**PROBLEM DETAILS:**
Line by line, repeat the material below without any deviation.

**DATA:**
•••••

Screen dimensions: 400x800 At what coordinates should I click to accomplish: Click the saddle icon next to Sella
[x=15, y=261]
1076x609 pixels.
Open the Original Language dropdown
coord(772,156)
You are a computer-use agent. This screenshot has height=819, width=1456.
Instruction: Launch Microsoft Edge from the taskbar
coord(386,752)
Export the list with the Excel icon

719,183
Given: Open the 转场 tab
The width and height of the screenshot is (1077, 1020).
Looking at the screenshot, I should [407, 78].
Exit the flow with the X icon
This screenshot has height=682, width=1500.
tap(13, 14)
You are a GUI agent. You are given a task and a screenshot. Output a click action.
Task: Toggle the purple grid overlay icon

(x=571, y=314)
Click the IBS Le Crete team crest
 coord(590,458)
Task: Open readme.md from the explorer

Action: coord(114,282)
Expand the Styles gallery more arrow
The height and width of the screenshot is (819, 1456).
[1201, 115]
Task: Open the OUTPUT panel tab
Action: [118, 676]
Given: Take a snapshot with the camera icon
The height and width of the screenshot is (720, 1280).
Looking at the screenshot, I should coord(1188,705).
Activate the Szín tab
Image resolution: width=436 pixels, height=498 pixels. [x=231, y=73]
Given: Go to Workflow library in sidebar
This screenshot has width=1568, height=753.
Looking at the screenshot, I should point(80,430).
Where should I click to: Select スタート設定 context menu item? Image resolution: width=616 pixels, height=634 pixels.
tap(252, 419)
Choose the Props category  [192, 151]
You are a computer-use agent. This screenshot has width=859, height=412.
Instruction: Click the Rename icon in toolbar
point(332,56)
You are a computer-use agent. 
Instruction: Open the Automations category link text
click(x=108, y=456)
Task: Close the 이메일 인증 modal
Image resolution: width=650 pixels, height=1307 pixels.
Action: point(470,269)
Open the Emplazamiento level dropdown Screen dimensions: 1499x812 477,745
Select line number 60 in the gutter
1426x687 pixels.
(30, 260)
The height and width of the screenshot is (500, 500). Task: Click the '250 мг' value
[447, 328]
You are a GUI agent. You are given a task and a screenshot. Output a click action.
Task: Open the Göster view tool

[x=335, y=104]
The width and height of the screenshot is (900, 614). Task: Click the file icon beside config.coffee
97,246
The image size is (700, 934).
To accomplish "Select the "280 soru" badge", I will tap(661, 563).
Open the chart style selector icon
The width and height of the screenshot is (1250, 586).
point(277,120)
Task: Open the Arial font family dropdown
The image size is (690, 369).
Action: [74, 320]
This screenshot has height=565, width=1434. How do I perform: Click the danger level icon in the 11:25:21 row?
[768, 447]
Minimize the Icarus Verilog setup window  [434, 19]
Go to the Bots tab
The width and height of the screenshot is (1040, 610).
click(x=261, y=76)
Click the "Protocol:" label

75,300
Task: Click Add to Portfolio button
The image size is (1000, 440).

•••••

**RESPONSE TO THE EXERCISE:**
Screen dimensions: 400x800 At what coordinates should I click to accomplish: Click the saddle icon next to Sella
[x=15, y=261]
1076x609 pixels.
Open the Original Language dropdown
coord(772,156)
You are a computer-use agent. This screenshot has height=819, width=1456.
Instruction: Launch Microsoft Edge from the taskbar
coord(386,752)
Export the list with the Excel icon

719,183
Given: Open the 转场 tab
The width and height of the screenshot is (1077, 1020).
Looking at the screenshot, I should [407, 78].
Exit the flow with the X icon
This screenshot has height=682, width=1500.
tap(13, 14)
You are a GUI agent. You are given a task and a screenshot. Output a click action.
Task: Toggle the purple grid overlay icon

(x=571, y=314)
Click the IBS Le Crete team crest
 coord(590,458)
Task: Open readme.md from the explorer

Action: coord(114,282)
Expand the Styles gallery more arrow
The height and width of the screenshot is (819, 1456).
[1201, 115]
Task: Open the OUTPUT panel tab
Action: [118, 676]
Given: Take a snapshot with the camera icon
The height and width of the screenshot is (720, 1280).
Looking at the screenshot, I should coord(1188,705).
Activate the Szín tab
Image resolution: width=436 pixels, height=498 pixels. [x=231, y=73]
Given: Go to Workflow library in sidebar
This screenshot has width=1568, height=753.
Looking at the screenshot, I should point(80,430).
Where should I click to: Select スタート設定 context menu item? Image resolution: width=616 pixels, height=634 pixels.
tap(252, 419)
Choose the Props category  [192, 151]
You are a computer-use agent. This screenshot has width=859, height=412.
Instruction: Click the Rename icon in toolbar
point(332,56)
You are a computer-use agent. 
Instruction: Open the Automations category link text
click(x=108, y=456)
Task: Close the 이메일 인증 modal
Image resolution: width=650 pixels, height=1307 pixels.
Action: point(470,269)
Open the Emplazamiento level dropdown Screen dimensions: 1499x812 477,745
Select line number 60 in the gutter
1426x687 pixels.
(30, 260)
The height and width of the screenshot is (500, 500). Task: Click the '250 мг' value
[447, 328]
You are a GUI agent. You are given a task and a screenshot. Output a click action.
Task: Open the Göster view tool

[x=335, y=104]
The width and height of the screenshot is (900, 614). Task: Click the file icon beside config.coffee
97,246
The image size is (700, 934).
To accomplish "Select the "280 soru" badge", I will tap(661, 563).
Open the chart style selector icon
The width and height of the screenshot is (1250, 586).
point(277,120)
Task: Open the Arial font family dropdown
The image size is (690, 369).
Action: [74, 320]
This screenshot has height=565, width=1434. How do I perform: Click the danger level icon in the 11:25:21 row?
[768, 447]
Minimize the Icarus Verilog setup window  [434, 19]
Go to the Bots tab
The width and height of the screenshot is (1040, 610).
click(x=261, y=76)
Click the "Protocol:" label

75,300
Task: Click Add to Portfolio button
The image size is (1000, 440).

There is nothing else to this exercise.